_TASK TO COMPLETE_.
Each line of the data has to be written out again exactly as shown.

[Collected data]
= = = = =

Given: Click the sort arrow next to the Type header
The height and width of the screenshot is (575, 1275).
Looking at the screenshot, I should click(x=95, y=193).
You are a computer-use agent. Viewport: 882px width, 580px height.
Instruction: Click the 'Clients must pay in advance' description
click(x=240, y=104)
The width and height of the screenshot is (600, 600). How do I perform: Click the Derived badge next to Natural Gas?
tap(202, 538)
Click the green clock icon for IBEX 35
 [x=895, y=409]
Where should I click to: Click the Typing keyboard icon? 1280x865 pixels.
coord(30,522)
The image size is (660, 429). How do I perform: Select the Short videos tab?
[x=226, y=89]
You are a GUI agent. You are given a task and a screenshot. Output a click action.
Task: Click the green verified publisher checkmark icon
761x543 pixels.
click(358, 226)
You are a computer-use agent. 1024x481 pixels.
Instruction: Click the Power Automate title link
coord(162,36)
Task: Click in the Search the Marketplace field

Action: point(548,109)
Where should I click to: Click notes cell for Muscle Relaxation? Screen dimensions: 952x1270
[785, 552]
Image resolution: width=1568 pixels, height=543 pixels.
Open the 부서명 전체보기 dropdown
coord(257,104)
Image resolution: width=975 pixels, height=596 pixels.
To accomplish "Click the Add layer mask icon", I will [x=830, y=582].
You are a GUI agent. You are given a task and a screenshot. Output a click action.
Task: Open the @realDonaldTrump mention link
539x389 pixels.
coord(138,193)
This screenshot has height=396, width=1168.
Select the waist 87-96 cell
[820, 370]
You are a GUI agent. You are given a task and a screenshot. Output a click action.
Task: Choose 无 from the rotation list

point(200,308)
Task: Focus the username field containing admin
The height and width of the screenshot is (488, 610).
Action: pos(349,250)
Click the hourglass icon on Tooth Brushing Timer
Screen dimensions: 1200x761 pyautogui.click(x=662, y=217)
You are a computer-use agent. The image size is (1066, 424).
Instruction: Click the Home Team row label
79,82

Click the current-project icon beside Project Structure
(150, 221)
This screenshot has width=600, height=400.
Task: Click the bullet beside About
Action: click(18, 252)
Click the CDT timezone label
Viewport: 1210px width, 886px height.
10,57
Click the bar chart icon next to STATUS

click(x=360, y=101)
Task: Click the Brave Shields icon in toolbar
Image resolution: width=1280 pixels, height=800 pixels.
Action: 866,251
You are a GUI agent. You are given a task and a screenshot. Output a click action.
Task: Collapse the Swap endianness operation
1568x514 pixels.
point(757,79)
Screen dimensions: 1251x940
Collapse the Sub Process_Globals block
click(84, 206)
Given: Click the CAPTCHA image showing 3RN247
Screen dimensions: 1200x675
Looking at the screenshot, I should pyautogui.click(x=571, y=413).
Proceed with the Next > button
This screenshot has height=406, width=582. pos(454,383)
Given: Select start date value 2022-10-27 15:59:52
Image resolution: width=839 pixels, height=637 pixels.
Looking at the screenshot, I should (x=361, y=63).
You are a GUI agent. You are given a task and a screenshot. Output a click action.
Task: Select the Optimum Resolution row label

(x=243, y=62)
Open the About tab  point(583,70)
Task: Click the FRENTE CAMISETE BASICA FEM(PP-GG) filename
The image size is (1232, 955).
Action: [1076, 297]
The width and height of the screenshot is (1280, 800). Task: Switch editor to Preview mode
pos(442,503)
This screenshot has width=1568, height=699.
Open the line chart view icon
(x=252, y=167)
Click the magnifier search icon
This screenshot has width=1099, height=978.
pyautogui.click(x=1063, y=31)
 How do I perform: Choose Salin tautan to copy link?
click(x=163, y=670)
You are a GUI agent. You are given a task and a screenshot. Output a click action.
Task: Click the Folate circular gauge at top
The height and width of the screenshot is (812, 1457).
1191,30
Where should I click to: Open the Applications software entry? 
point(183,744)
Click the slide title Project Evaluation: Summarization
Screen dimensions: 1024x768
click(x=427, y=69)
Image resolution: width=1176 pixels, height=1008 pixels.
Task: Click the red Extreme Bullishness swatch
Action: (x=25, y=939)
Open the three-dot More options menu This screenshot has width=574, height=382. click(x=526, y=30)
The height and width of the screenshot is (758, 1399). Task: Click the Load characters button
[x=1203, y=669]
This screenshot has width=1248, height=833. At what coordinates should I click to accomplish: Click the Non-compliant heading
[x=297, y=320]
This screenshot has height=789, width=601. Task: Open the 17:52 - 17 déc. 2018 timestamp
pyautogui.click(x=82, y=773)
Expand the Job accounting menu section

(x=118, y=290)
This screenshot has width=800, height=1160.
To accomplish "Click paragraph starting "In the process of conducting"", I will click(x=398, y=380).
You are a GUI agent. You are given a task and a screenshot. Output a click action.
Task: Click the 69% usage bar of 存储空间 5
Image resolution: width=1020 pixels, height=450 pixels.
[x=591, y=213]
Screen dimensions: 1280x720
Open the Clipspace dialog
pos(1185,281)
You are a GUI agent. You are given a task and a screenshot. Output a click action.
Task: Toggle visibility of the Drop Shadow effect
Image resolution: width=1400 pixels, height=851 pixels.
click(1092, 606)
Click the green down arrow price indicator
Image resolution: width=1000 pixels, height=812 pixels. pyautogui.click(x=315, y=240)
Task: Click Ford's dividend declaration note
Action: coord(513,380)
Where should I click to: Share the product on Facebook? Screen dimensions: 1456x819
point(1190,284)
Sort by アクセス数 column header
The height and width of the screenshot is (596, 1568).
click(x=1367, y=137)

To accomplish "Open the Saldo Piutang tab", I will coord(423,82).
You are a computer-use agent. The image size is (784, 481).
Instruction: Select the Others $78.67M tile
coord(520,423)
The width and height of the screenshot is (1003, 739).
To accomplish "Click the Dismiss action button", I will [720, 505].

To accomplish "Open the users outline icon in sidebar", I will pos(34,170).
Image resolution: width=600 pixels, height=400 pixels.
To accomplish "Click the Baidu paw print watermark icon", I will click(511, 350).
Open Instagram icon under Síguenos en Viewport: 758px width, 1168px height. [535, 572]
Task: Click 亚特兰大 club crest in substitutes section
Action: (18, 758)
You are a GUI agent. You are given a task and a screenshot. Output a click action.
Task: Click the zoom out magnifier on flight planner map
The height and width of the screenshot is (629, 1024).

= = = = =

_EXERCISE RESPONSE_.
Given: Click the sort arrow next to the Type header
The height and width of the screenshot is (575, 1275).
Looking at the screenshot, I should click(x=95, y=193).
You are a computer-use agent. Viewport: 882px width, 580px height.
Instruction: Click the 'Clients must pay in advance' description
click(x=240, y=104)
The width and height of the screenshot is (600, 600). How do I perform: Click the Derived badge next to Natural Gas?
tap(202, 538)
Click the green clock icon for IBEX 35
 [x=895, y=409]
Where should I click to: Click the Typing keyboard icon? 1280x865 pixels.
coord(30,522)
The image size is (660, 429). How do I perform: Select the Short videos tab?
[x=226, y=89]
You are a GUI agent. You are given a task and a screenshot. Output a click action.
Task: Click the green verified publisher checkmark icon
761x543 pixels.
click(358, 226)
You are a computer-use agent. 1024x481 pixels.
Instruction: Click the Power Automate title link
coord(162,36)
Task: Click in the Search the Marketplace field

Action: point(548,109)
Where should I click to: Click notes cell for Muscle Relaxation? Screen dimensions: 952x1270
[785, 552]
Image resolution: width=1568 pixels, height=543 pixels.
Open the 부서명 전체보기 dropdown
coord(257,104)
Image resolution: width=975 pixels, height=596 pixels.
To accomplish "Click the Add layer mask icon", I will [x=830, y=582].
You are a GUI agent. You are given a task and a screenshot. Output a click action.
Task: Open the @realDonaldTrump mention link
539x389 pixels.
coord(138,193)
This screenshot has height=396, width=1168.
Select the waist 87-96 cell
[820, 370]
You are a GUI agent. You are given a task and a screenshot. Output a click action.
Task: Choose 无 from the rotation list

point(200,308)
Task: Focus the username field containing admin
The height and width of the screenshot is (488, 610).
Action: pos(349,250)
Click the hourglass icon on Tooth Brushing Timer
Screen dimensions: 1200x761 pyautogui.click(x=662, y=217)
You are a computer-use agent. The image size is (1066, 424).
Instruction: Click the Home Team row label
79,82

Click the current-project icon beside Project Structure
(150, 221)
This screenshot has width=600, height=400.
Task: Click the bullet beside About
Action: click(18, 252)
Click the CDT timezone label
Viewport: 1210px width, 886px height.
10,57
Click the bar chart icon next to STATUS

click(x=360, y=101)
Task: Click the Brave Shields icon in toolbar
Image resolution: width=1280 pixels, height=800 pixels.
Action: 866,251
You are a GUI agent. You are given a task and a screenshot. Output a click action.
Task: Collapse the Swap endianness operation
1568x514 pixels.
point(757,79)
Screen dimensions: 1251x940
Collapse the Sub Process_Globals block
click(84, 206)
Given: Click the CAPTCHA image showing 3RN247
Screen dimensions: 1200x675
Looking at the screenshot, I should pyautogui.click(x=571, y=413).
Proceed with the Next > button
This screenshot has height=406, width=582. pos(454,383)
Given: Select start date value 2022-10-27 15:59:52
Image resolution: width=839 pixels, height=637 pixels.
Looking at the screenshot, I should (x=361, y=63).
You are a GUI agent. You are given a task and a screenshot. Output a click action.
Task: Select the Optimum Resolution row label

(x=243, y=62)
Open the About tab  point(583,70)
Task: Click the FRENTE CAMISETE BASICA FEM(PP-GG) filename
The image size is (1232, 955).
Action: [1076, 297]
The width and height of the screenshot is (1280, 800). Task: Switch editor to Preview mode
pos(442,503)
This screenshot has width=1568, height=699.
Open the line chart view icon
(x=252, y=167)
Click the magnifier search icon
This screenshot has width=1099, height=978.
pyautogui.click(x=1063, y=31)
 How do I perform: Choose Salin tautan to copy link?
click(x=163, y=670)
You are a GUI agent. You are given a task and a screenshot. Output a click action.
Task: Click the Folate circular gauge at top
The height and width of the screenshot is (812, 1457).
1191,30
Where should I click to: Open the Applications software entry? 
point(183,744)
Click the slide title Project Evaluation: Summarization
Screen dimensions: 1024x768
click(x=427, y=69)
Image resolution: width=1176 pixels, height=1008 pixels.
Task: Click the red Extreme Bullishness swatch
Action: (x=25, y=939)
Open the three-dot More options menu This screenshot has width=574, height=382. click(x=526, y=30)
The height and width of the screenshot is (758, 1399). Task: Click the Load characters button
[x=1203, y=669]
This screenshot has width=1248, height=833. At what coordinates should I click to accomplish: Click the Non-compliant heading
[x=297, y=320]
This screenshot has height=789, width=601. Task: Open the 17:52 - 17 déc. 2018 timestamp
pyautogui.click(x=82, y=773)
Expand the Job accounting menu section

(x=118, y=290)
This screenshot has width=800, height=1160.
To accomplish "Click paragraph starting "In the process of conducting"", I will click(x=398, y=380).
You are a GUI agent. You are given a task and a screenshot. Output a click action.
Task: Click the 69% usage bar of 存储空间 5
Image resolution: width=1020 pixels, height=450 pixels.
[x=591, y=213]
Screen dimensions: 1280x720
Open the Clipspace dialog
pos(1185,281)
You are a GUI agent. You are given a task and a screenshot. Output a click action.
Task: Toggle visibility of the Drop Shadow effect
Image resolution: width=1400 pixels, height=851 pixels.
click(1092, 606)
Click the green down arrow price indicator
Image resolution: width=1000 pixels, height=812 pixels. pyautogui.click(x=315, y=240)
Task: Click Ford's dividend declaration note
Action: coord(513,380)
Where should I click to: Share the product on Facebook? Screen dimensions: 1456x819
point(1190,284)
Sort by アクセス数 column header
The height and width of the screenshot is (596, 1568).
click(x=1367, y=137)

To accomplish "Open the Saldo Piutang tab", I will coord(423,82).
You are a computer-use agent. The image size is (784, 481).
Instruction: Select the Others $78.67M tile
coord(520,423)
The width and height of the screenshot is (1003, 739).
To accomplish "Click the Dismiss action button", I will [720, 505].

To accomplish "Open the users outline icon in sidebar", I will pos(34,170).
Image resolution: width=600 pixels, height=400 pixels.
To accomplish "Click the Baidu paw print watermark icon", I will click(511, 350).
Open Instagram icon under Síguenos en Viewport: 758px width, 1168px height. [535, 572]
Task: Click 亚特兰大 club crest in substitutes section
Action: (18, 758)
You are a GUI agent. You are given a task and a screenshot. Output a click action.
Task: Click the zoom out magnifier on flight planner map
The height and width of the screenshot is (629, 1024).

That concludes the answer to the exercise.